__EXERCISE AIM__:
Repeat every entry below exactly.

__DATASET CONTENT__:
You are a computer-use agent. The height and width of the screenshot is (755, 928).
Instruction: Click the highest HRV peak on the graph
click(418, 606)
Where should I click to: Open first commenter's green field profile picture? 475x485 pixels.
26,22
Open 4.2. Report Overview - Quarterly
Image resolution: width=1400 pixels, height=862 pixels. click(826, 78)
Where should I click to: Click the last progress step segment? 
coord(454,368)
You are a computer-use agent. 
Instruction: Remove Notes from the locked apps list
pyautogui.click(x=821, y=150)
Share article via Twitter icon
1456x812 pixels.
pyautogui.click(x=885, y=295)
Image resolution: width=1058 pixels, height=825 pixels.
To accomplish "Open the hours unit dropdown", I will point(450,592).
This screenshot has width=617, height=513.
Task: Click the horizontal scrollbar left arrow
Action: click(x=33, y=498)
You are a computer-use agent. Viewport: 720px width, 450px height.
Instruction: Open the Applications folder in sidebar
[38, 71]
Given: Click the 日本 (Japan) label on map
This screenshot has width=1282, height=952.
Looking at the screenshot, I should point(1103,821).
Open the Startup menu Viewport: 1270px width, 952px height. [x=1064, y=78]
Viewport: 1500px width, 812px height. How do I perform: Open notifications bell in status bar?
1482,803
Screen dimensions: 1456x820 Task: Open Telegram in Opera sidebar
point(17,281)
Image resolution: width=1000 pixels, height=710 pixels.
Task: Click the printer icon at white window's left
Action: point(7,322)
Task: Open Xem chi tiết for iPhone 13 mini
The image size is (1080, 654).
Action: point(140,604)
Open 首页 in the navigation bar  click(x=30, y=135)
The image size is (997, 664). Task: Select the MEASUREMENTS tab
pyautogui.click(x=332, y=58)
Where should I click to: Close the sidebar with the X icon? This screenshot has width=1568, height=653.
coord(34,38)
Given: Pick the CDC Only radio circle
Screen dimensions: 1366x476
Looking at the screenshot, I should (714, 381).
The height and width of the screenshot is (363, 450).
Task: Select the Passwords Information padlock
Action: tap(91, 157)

__TASK RESULT__:
You are a computer-use agent. The height and width of the screenshot is (755, 928).
Instruction: Click the highest HRV peak on the graph
click(418, 606)
Where should I click to: Open first commenter's green field profile picture? 475x485 pixels.
26,22
Open 4.2. Report Overview - Quarterly
Image resolution: width=1400 pixels, height=862 pixels. click(826, 78)
Where should I click to: Click the last progress step segment? 
coord(454,368)
You are a computer-use agent. 
Instruction: Remove Notes from the locked apps list
pyautogui.click(x=821, y=150)
Share article via Twitter icon
1456x812 pixels.
pyautogui.click(x=885, y=295)
Image resolution: width=1058 pixels, height=825 pixels.
To accomplish "Open the hours unit dropdown", I will point(450,592).
This screenshot has width=617, height=513.
Task: Click the horizontal scrollbar left arrow
Action: click(x=33, y=498)
You are a computer-use agent. Viewport: 720px width, 450px height.
Instruction: Open the Applications folder in sidebar
[38, 71]
Given: Click the 日本 (Japan) label on map
This screenshot has width=1282, height=952.
Looking at the screenshot, I should point(1103,821).
Open the Startup menu Viewport: 1270px width, 952px height. [x=1064, y=78]
Viewport: 1500px width, 812px height. How do I perform: Open notifications bell in status bar?
1482,803
Screen dimensions: 1456x820 Task: Open Telegram in Opera sidebar
point(17,281)
Image resolution: width=1000 pixels, height=710 pixels.
Task: Click the printer icon at white window's left
Action: point(7,322)
Task: Open Xem chi tiết for iPhone 13 mini
The image size is (1080, 654).
Action: point(140,604)
Open 首页 in the navigation bar  click(x=30, y=135)
The image size is (997, 664). Task: Select the MEASUREMENTS tab
pyautogui.click(x=332, y=58)
Where should I click to: Close the sidebar with the X icon? This screenshot has width=1568, height=653.
coord(34,38)
Given: Pick the CDC Only radio circle
Screen dimensions: 1366x476
Looking at the screenshot, I should (714, 381).
The height and width of the screenshot is (363, 450).
Task: Select the Passwords Information padlock
Action: tap(91, 157)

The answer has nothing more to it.